THE 2011 REVOLUTION that led to the ouster of Egyptian President Hosni Mubarak signaled hope and liberation for the people of Egypt. But many Egyptians and others fear that President Mohamed Morsi, in his actions to consolidate power and quell opposition, has become “Mubarak with a beard.”
Sen. Ehab El Kharrat, a psychiatrist and Christian member of the Shura Council, Egypt’s upper house of Parliament, still looks to his country’s future with hope. Kharrat talked with Mary Theresa Webb early this year while the senator was in Washington, D.C., for the National Prayer Breakfast. Webb is the founder of the GOAL Project, a U.S.-based organization that provides addiction recovery training for churches and communities around the world, including Egypt.--The Editors
Mary Theresa Webb: You are one of three Christians elected to the Egyptian Parliament. Could you describe why you decided to run for office? How does your Christian faith influence your work?
Ehab El Kharrat: I was elected by both Muslims and Christians to serve the whole people. I stand for love and freedom, and I think these are the things my savior and Lord Jesus stood for. My political involvement is not about the rights of the Christian minority in Egypt, but about the rights and dignity of all.
We on the Shura Council have received threats from violent groups, Muslim extremists, and the secularist terrorist group called the Black Bloc, who wear black masks and defend secular protesters with violence. I once stood up in a human rights session and said that I may be threatened and killed, but I will not accept the Black Bloc members’ violence and pledged all to refrain from such violence. If I die, I die. But I want to keep our revolution peaceful.
I like to think that the spirit of Christ is the spirit of justice, freedom, and love. One of my heroes, Charles Grandison Finney, the 19th-century New England theologian and revivalist, said [paraphrase], “Revolution is inevitable if the virtue or wisdom of the people exceeds that of its rulers, or if the vice and ignorance of the people exceeds that of its rulers.” I like to think that the first half of his statement applies to the Egyptian revolution.
You are chair of the Human Rights Commission of the Shura Council. What’s the purpose of the commission? The Human Rights Commission is trying to keep the lid on violence. We have 15 members: eight from the Muslim Brotherhood, four Salafists, and three from liberal or leftist parties.
We are reaching consensus on most of our debates and talks, except on women’s rights. We have reached consensus on transitional justice, on the right to housing, and many other issues, such as anti-torture systems. Our commission is a forum where we have demonstrated that conversation between opponents can be fruitful. However, we still have some tension and resistance from some representatives who do not want to serve with others they disagree with. We have to overcome resistance if we are to establish peace, unity, and democracy in Egypt.
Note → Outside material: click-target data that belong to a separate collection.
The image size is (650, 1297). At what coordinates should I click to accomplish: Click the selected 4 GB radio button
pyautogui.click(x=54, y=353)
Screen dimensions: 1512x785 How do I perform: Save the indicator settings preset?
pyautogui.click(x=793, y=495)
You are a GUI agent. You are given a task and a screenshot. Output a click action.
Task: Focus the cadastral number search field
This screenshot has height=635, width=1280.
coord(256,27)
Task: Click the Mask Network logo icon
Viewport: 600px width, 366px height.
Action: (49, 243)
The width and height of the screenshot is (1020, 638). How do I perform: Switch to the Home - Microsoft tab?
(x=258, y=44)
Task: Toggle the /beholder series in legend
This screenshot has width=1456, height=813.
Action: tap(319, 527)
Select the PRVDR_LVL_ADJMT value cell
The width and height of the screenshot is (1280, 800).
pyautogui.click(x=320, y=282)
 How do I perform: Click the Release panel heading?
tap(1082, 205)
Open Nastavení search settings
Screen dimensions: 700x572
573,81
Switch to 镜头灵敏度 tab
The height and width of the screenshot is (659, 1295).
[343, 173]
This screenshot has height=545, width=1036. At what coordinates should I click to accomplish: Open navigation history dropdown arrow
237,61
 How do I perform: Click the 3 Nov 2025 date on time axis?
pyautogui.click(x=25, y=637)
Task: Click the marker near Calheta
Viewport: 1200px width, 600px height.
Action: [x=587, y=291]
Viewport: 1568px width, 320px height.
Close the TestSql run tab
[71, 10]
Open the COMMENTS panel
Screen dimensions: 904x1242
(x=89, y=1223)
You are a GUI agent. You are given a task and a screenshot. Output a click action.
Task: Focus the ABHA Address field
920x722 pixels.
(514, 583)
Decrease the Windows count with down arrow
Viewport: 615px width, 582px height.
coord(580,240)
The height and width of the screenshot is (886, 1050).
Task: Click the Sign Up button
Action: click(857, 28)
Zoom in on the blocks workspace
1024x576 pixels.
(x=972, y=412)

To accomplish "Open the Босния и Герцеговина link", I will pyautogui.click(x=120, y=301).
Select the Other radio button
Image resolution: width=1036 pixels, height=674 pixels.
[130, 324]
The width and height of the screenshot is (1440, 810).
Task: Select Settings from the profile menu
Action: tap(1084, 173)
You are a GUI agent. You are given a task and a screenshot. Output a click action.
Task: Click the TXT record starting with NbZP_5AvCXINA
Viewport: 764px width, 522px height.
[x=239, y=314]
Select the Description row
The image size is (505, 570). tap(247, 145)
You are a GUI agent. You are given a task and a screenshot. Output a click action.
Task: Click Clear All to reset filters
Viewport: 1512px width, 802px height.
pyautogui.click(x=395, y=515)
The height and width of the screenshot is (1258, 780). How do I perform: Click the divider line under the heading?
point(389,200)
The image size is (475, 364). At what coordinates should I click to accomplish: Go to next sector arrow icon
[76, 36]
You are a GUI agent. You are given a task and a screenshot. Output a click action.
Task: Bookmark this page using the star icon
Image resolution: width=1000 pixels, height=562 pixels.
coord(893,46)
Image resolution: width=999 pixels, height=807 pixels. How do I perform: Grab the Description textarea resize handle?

What about the role of Christians now in Egypt? Are they in danger of being persecuted? Christians in Upper Egypt and some areas of metropolitan Cairo are in danger. Some are persecuted and kidnapped for ransom. Security is deteriorating. There have been three instances of burning down churches, and these churches were rebuilt with government funds. This reflects a tense environment.
Could you share more about the revolution of 2011? Some analysts call what happened a popular uprising and that the revolution is still a “work in progress.” Yes it is. The revolution didn’t achieve its goals yet. Majorities of Egyptians are still deprived and haven’t gotten what they deserve and what they demand. Today the system is pretty much similar to the Mubarak regime, so the demonstrators are shouting [at President Morsi], “Shave your beard, and you’ll look exactly like Mubarak.”
The Egyptian people now have the freedom to demonstrate and to express themselves. But the Muslim Brotherhood is trying to encroach on this with anti-demonstration laws and procedures, and the people in the streets are also resisting. Human rights and dignity are in danger under the new constitution, including the rights of relig-ious and political minorities, especially Christian minorities. Justice and economic empowerment situations are deteriorating. The police practices are changing, but still need development.
What are your most serious concerns about the current state of transition in Egypt? And what can the international community do or not do to help? All international communities should speak for human rights, should speak for freedom, and should be more vocal. But I don’t advise cutting down aid for the Egyptian regime at this stage. Our revolution is redeemable. We need to address some of the things around economic despair and avoid the possibility of complete economic breakdown, because then everyone suffers.
My biggest concern is that we would descend into violence. If the protesters fight each other, the people of Egypt will ask the army to intervene to prevent a civil war. The army has renewed its leadership. They will keep their integrity and composition. They are waiting and watching.